Deuxième étape : connaître la réussite

Si je ne m’abuse, dans la vie que je suis en train de me concocter, je me dois de performer. Professionnellement, surtout. Ensuite, je pourrais me permettre la réussite familiale, amoureuse et même sexuelle...

 

C’est ce que je comprends. Ce message là est dangereux : de jeunes adultes le prennent au pied de la lettre. Surtout pour les jeunes adultes qui, comme moi, essayent de se donner toutes les chances de réussir… et tentent d’être heureux malgré les efforts qu’ils mettent afin d’atteindre la barre toujours plus haute du succès. Comment vais-je faire pour être heureuse sans compromettre mes chances de succès? J’avais déjà entendu parler de quelque chose qui rejoignait ces deux hémisphères que je tentais de regrouper : cela s’appelait les rêves… Il y a peu de temps, j’avais envie de rêver. Maintenant, je ne suis plus certaine parce que par ces messages, je me suis fait entrer dans le crâne qu’avoir un rêve n’est pas avoir de l’ambition.

 

Ma vision du rêve

Le 5 mars dernier, j’ai lu un roman. Comme en écho aux questions qui trouent mes heures de sommeil, Irvine Welsh et son unique Trainspotting m’ont ébranlée avec ses mots tranchants sur le rêve et le succès. Je n’ai pas aimé être bousculée ainsi.

J’ai été frappée à un point tel que j’ignore si je devrais laisser ce roman sur ma table de chevet ou balancer ses phrases le plus loin possible : « La vie est rasoir et inutile.
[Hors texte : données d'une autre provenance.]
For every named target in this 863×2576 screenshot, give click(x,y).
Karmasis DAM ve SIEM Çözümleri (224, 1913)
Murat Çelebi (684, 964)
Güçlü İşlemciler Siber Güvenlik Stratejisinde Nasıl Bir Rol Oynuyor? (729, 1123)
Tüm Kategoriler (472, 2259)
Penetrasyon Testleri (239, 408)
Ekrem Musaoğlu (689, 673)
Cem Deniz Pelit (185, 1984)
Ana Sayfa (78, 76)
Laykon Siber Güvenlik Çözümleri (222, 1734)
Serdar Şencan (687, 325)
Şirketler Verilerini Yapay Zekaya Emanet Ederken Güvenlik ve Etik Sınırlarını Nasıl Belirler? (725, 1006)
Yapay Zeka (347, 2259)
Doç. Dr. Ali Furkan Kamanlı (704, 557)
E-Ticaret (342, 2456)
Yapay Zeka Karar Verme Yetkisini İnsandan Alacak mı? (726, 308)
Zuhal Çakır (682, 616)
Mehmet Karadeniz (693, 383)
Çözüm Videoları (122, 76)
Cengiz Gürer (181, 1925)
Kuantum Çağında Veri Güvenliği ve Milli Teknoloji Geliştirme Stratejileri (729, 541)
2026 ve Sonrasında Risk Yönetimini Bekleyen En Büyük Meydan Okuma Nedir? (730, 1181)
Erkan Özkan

Au début, on est plein de rêves extraordinaires et puis on se retrouve assis dessus […] Et alors, échec, succès, c’est quoi? Qui ça intéresse? On vit tous, et puis on crève, en un si court laps de temps. C’est comme ça et fin de l’histoire. » Quelle gifle! C’est ma vision du rêve. Ces mots-là sont les miens, sont les mots (où les maux?) de bien des jeunes adultes de mon entourage. Le choc est d’autant plus puissant, car les protagonistes de Trainspotting, eux, sont contraints à une puissante addiction à l’héroïne. Pourtant, j’ai reconnu notre désillusion à propos des rêves et du succès : la même que celle d’héroïnomanes.